第2話『孤独の始まり』
放課後、僕は教室の机に突っ伏していた。
「悠真!」
突然、明るい声が降ってくる。
顔を上げると、目の前には綾音がいた。
ポニーテールを揺らしながら、にこっと笑う。
「なあに?」とでも言ってほしいのか、期待するような顔で。
「なにさ」
声をかけられた嬉しさを隠すように、素っ気なく返す。
「これ、聴いてみて!」
綾音がスマホの画面を差し出してくる。そこには音楽アプリの再生画面が映っていた。
「最近ハマってるアーティストなんだ。めっちゃいい曲ばっかりでさ!」
興奮気味にそう言うと、イヤホンを僕に差し出した。
一瞬、迷う。
「ポップス?」
「うん! 歌詞がすごく前向きで、聴いてると元気が出るんだよね。メロディーもポップで、すごく心に響くの!」
綾音は目を輝かせている。よほど気に入っているんだろう。
でも、僕の好みとは真逆だった。
僕が好きなのはハードロックやヘヴィメタル。
重厚なギターサウンドと激しいドラムがぶつかり合う、攻撃的な音楽。
綾音の言う「ポップで前向きな曲」は、その正反対だ。
とはいえ、せっかく勧めてくれているんだから、一応聴いてみるか。
イヤホンを片耳に装着し、再生ボタンを押す。
――軽やかなピアノのイントロ。
――澄んだ歌声。
――明るく弾むようなメロディー。
そして、どこまでもポジティブな歌詞。
――こういうのか……
僕は数十秒も聴かないうちに、そっとイヤホンを外した。
「どう?」
期待に満ちた瞳が、僕を見つめている。
言葉に詰まる。
正直、微妙だった。
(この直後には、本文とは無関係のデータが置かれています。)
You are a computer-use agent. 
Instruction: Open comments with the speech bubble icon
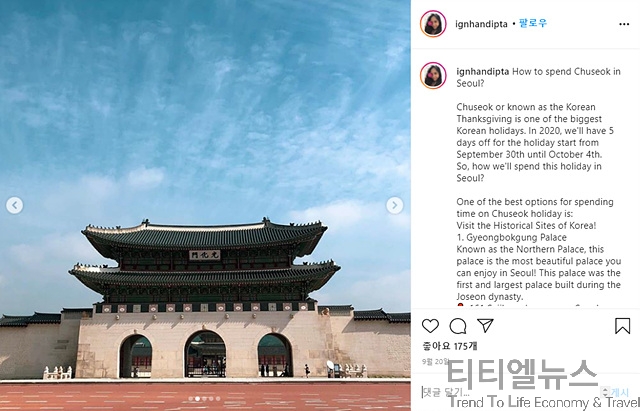coord(458,326)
でも、オブラートに包むのは苦手だ。
「……うーん」
一瞬だけ迷ったが、結局、いつものように言葉を紡いでしまう。
「正直、微妙かな」
綾音の笑顔が、少し曇る。
「どうして?」
「いや、音楽的に見ても特に目新しさはないし、メロディーも単調。歌詞もただポジティブな言葉を並べただけって感じで……。そもそも、技術的に考えたら、もっとすごいアーティストはたくさんいるし――」
止まらなかった。
いつもの癖で、ダラダラと否定的な意見を並べてしまった。
綾音は黙って聞いていた。
でも途中で――
「……なんで、そんなこと言うの?」
小さく震える声が、僕の言葉を遮った。
息をのむ。
綾音が、涙を浮かべていた。
「私はこの曲が好きなの。すごく、すごく好きなの。だから悠真にも聴いてもらいたくて……なのに、悠真はそうやって、全部否定するんだね」
「いや、でも、事実を言っただけで――」
「もういい!」
強く綾音が言い放つ。
「悠真とはもう話さない」
心臓が跳ねた。
「え……?」
「私、ずっと悠真のそういうところ、気にしてなかったよ。でも……大好きなものまでそんな風に言われるのは、正直耐えられない」
綾音は涙を拭い、きびすを返した。
そしてポツリと呟く。
「……さよなら」
そのまま自分のクラスへ帰って行った。
僕はその背中を、ただ見つめることしかできなかった。